─── Data shown

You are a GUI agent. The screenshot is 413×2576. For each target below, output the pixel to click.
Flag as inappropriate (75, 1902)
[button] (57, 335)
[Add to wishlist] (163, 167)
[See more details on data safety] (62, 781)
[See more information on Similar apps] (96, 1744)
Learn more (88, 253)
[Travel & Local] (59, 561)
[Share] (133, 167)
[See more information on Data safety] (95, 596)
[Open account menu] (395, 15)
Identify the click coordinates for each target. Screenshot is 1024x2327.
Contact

──────
─── Data shown

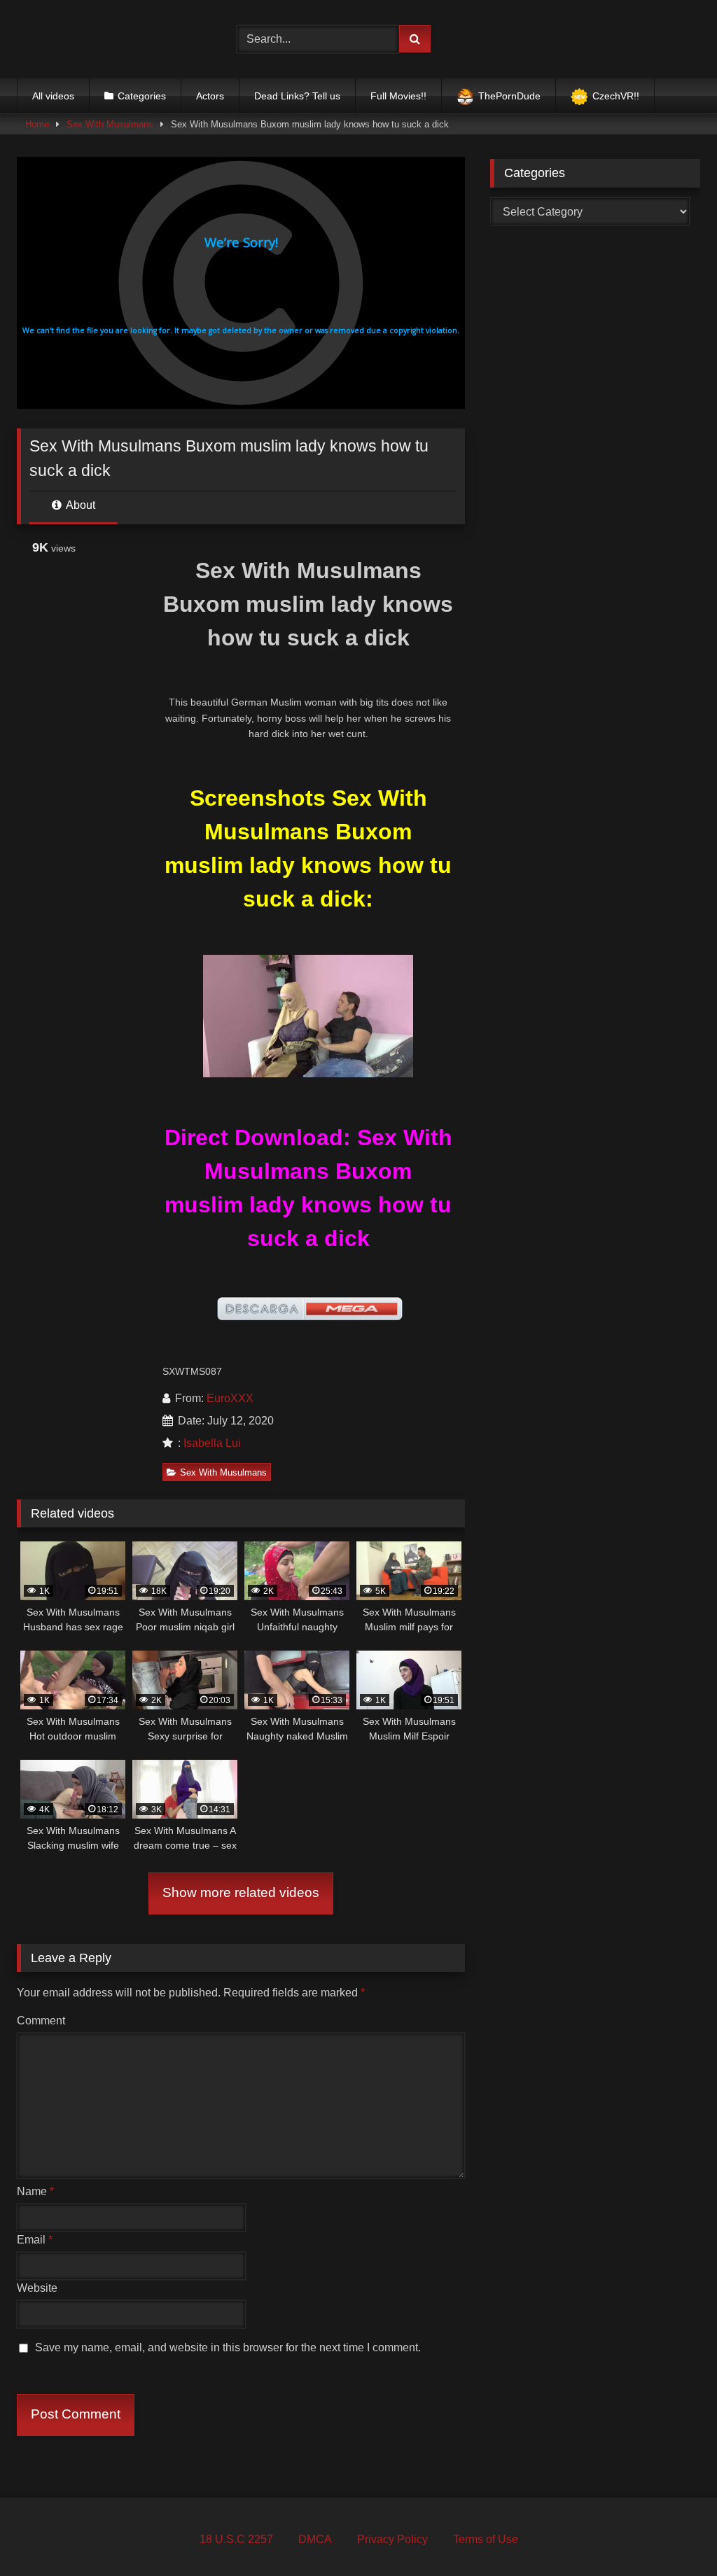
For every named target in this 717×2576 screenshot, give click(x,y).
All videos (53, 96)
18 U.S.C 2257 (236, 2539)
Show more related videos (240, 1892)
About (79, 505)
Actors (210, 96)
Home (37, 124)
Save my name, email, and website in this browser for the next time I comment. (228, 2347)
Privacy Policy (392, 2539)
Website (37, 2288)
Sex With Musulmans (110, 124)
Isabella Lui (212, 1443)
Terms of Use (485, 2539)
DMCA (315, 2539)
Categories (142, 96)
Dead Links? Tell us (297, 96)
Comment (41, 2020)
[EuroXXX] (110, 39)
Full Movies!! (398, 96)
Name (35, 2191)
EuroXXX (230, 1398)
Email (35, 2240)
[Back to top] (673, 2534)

──────

● **Work instructions**
Go through the records, tally the lines holding the word "each", and give only the tally.

● **Exercise response**
2